Montag, 24. April 2023

# 390 - Nahe am Abgrund

Los abismos heißt der ins Deutsche übersetzte Roman
Abgrund der kolumbianischen Schriftstellerin Pilar Quintana im Original: Die Abgründe. Trotz des marginalen Unterschieds trifft der spanischsprachige Titel den Inhalt des Buches besser, denn es geht um mehrere Abgründe: menschliche und geologische.

Die Ich-Erzählerin Claudia ist zu Beginn der 1980-er Jahre acht Jahre alt. Sie lebt mit ihren Eltern in einer Maisonette-Wohnung in Cali. Der Vater Jorge betreibt einen Supermarkt, der ihn zeitlich sehr beansprucht. Die Mutter, die ebenfalls Claudia heißt, ist bis auf eine sehr kurze Episode nicht berufstätig. Ihren Traum, Jura zu studieren, hat ihr despotischer Vater zerstört, und im konservativ geprägten Cali lehnten sich Kinder nicht gegen ihre Eltern auf. Sie verbringt ihre Zeit mit der Pflege der zahllosen Pflanzen in der Wohnung und dem Lesen von Hochglanzillustrierten. Sie bevorzugt Klatschgeschichten über bestimmte Prominente, deren Leben abrupt endeten. Nach Ansicht der Mutter waren all diese Ereignisse immer Selbstmorde. 

Um das Kind Claudia kümmern sich überwiegend Hausangestellte. Das Interesse der Eltern an ihrer Tochter ist begrenzt: Die Mutter findet ihr Kind hässlich, der Vater nimmt die kleine Claudia nur nebenbei wahr. Das Leben der Achtjährigen findet zwischen der elterlichen Wohnung, der Schule, dem Supermarkt und einigen Verwandtenbesuchen statt. In ihrer Freizeit trifft sie sich nicht mit Freunden. 
Das ist an sich schon trostlos genug, aber dann ändert sich etwas Entscheidendes: Die Mutter beginnt eine Affäre mit dem Mann ihrer Schwägerin. Sie ändert ihren Tagesablauf und bringt für die kleine Claudia noch weniger Aufmerksamkeit auf. Als das Verhältnis auffliegt, kommt es zum Streit zwischen den Eltern. Daran, wie sich die Tochter fühlen mag, denken weder die Mutter noch der Vater. Als der Vater mit seiner Tochter in den nahegelegenen Zoo geht, spricht er mit dem Kind kein Wort. Aus Rücksicht ihrem Vater gegenüber schweigt auch Claudia.
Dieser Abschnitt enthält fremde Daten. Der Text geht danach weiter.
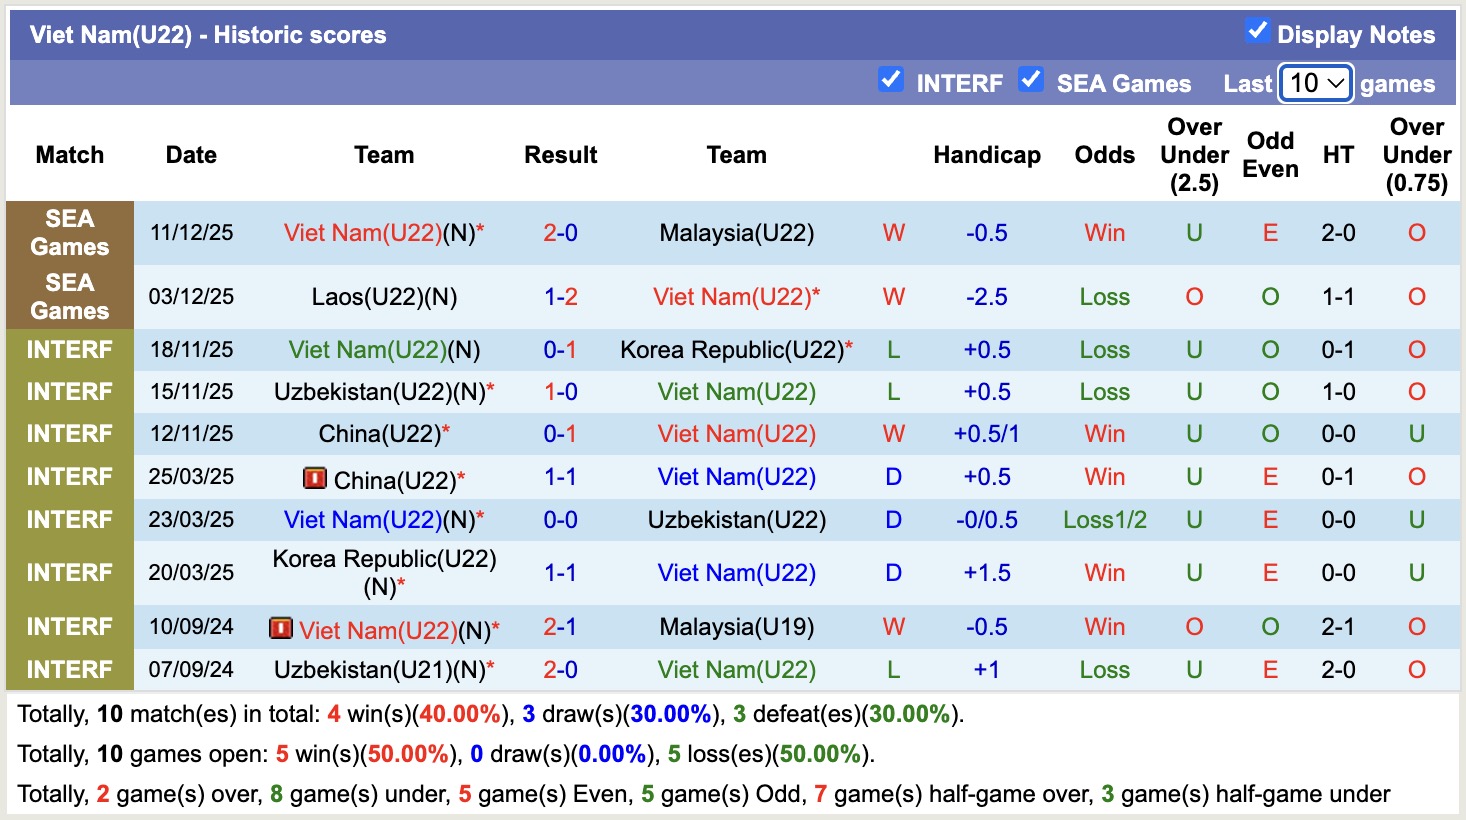
Task: Open the Malaysia(U22) team link
Action: (x=736, y=233)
Dieses Ereignis ist für das Mädchen eine Zäsur, die es in die Welt der Erwachsenen katapultiert. Der Vater ist noch seltener zu Hause, die Mutter verfällt in eine tiefe Depression. Dem Kind leisten nur die Hausangestellten und seine Puppe Paulina Gesellschaft.

Doch dann ergibt sich die Gelegenheit zu einem kurzen Familienurlaub in einer Finca, die mitten in der kolumbianischen Bergwelt liegt. Zunächst scheint es, als würde der Aufenthalt den dreien guttun, aber dann geht es der Mutter wieder schlechter und sie beginnt schon morgens Whiskey zu trinken. Und was dem Kind zusätzlich Angst macht: Das Haus steht direkt an einem tiefen Abgrund.

Lesen?

Pilar Quintana hat in ihrem Roman viel von dem verarbeitet, was sie in ihrer Kindheit selbst erlebt hat. Ihre Kindheitserinnerungen waren so belastend, dass sie mit ihrer eigenen Familie seit vielen Jahren in Bogotá lebt und ihrem Geburtsort den Rücken gekehrt hat. Mit viel Gefühl zeichnet sie die Situation der Familie nach, und trotz der vielen angeblichen Suizide, die sich durch das Buch ziehen, ist Abgrund kein deprimierender Titel. 

Pilar Quintana gewann für Los abismos 2021 den renommierten Premio Alfaguara de Novela, der spanischsprachige Literatur auszeichnet.

Abgrund ist 2022 in der Aufbau Verlage GmbH & Co. KG erschienen und kostet als gebundene Ausgabe 22 Euro sowie als E-Book 16,99 Euro.